_Material for this task_
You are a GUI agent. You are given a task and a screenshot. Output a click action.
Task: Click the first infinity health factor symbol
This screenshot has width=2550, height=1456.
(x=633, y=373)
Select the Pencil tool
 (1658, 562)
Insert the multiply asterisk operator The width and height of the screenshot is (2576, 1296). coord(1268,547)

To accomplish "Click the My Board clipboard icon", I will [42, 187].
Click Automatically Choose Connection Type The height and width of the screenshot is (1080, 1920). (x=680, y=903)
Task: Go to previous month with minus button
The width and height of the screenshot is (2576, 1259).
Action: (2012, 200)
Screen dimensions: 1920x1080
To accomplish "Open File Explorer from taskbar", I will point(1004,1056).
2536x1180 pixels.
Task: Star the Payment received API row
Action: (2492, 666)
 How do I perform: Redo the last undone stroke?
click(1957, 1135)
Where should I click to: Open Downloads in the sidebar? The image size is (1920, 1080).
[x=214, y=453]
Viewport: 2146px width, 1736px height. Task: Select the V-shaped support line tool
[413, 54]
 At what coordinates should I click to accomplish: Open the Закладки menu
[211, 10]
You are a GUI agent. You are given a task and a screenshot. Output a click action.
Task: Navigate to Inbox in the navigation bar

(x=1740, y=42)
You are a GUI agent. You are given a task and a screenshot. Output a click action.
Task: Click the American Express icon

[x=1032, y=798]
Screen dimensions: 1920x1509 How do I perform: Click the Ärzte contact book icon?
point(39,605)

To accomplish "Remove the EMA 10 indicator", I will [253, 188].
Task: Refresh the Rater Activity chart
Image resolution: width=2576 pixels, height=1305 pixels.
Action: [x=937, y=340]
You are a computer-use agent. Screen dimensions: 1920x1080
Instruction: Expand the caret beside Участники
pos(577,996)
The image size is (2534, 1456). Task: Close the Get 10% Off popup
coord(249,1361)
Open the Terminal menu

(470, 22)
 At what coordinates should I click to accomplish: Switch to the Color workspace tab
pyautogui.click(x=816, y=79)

_Work to complete_
Exactly the lines from the one containing "You are a computer-use" through the end of the entries above must be output, and no others.

_Solution to the exercise_
You are a computer-use agent. Screen dimensions: 1920x1080
Instruction: Expand the caret beside Участники
pos(577,996)
The image size is (2534, 1456). Task: Close the Get 10% Off popup
coord(249,1361)
Open the Terminal menu

(470, 22)
 At what coordinates should I click to accomplish: Switch to the Color workspace tab
pyautogui.click(x=816, y=79)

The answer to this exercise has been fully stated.